Frequently Asked Questions

What's the difference between REST API and HTTP API?

REST API offers more features: resource-based routing, request validators, API keys, usage plans, and fine-grained logging. HTTP API is simpler and cheaper (60% less cost) but lacks some advanced features. Use HTTP API for simple APIs; REST API for complex routing and security.

How do I secure my API?

Use API Keys (require callers to include an X-API-Key header), AWS IAM authentication (for service-to-service), or Lambda authorizers (custom authorization logic). For user authentication, integrate with Cognito. Store secrets in AWS Secrets Manager, not in code.

Can I version my API?

Yes. Use stages (/dev, /prod) or include version in the path (/v1/users, /v2/users). Each stage can point to different Lambda function versions or code, enabling independent deployments.

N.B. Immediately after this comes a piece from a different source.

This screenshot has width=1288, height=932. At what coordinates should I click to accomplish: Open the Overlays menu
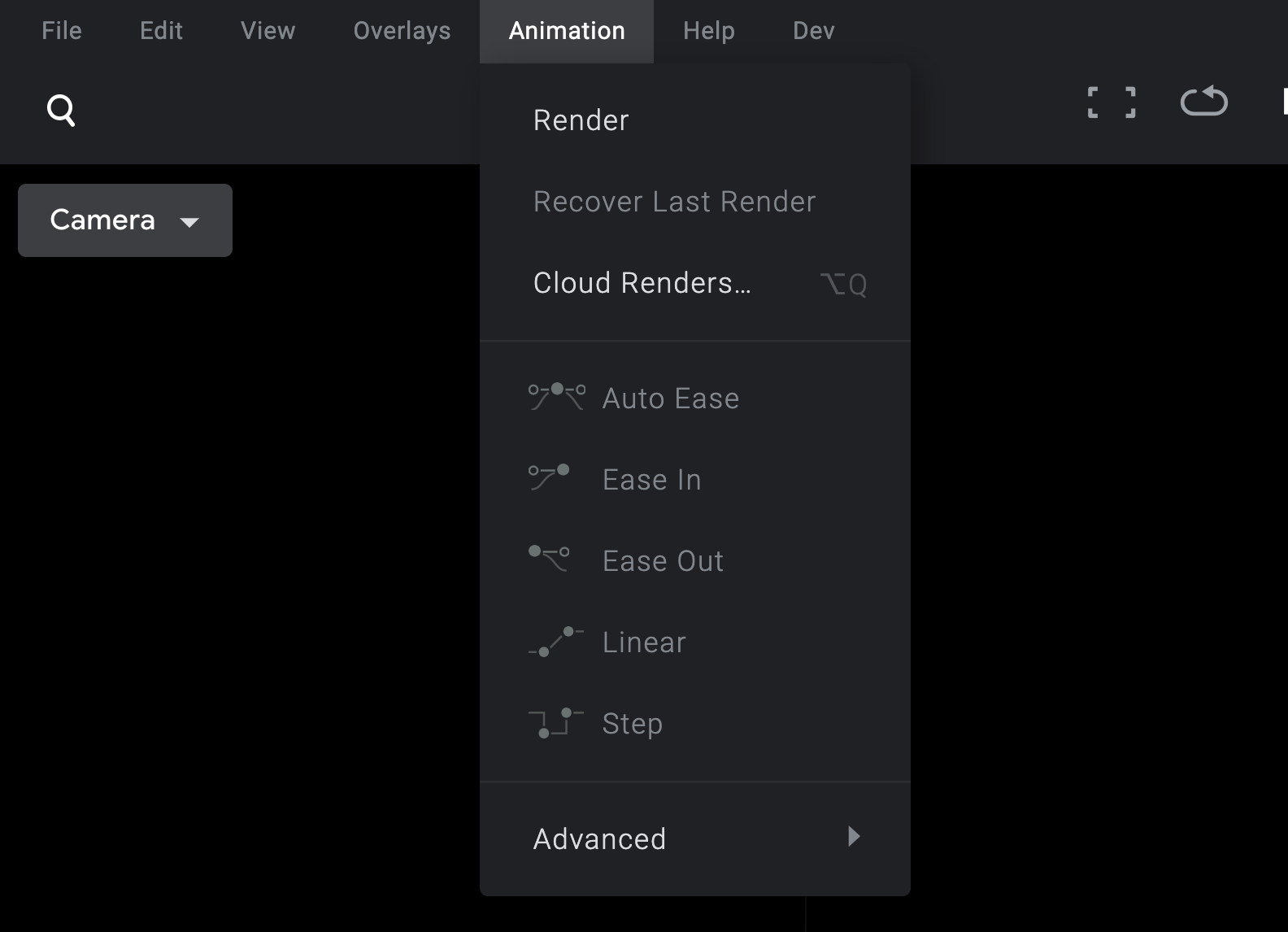coord(402,31)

How much does API Gateway cost?

$3.50 per million requests, plus data transfer charges. Free tier: 1 million requests/month (first 12 months). Typical small API: $5–50/month depending on traffic.

Can I use Lambda with HTTP API instead of REST API?

Yes. HTTP API is 70% cheaper than REST API and lower latency, but has fewer features. Good for simple microservices; REST API for complex routing and advanced security.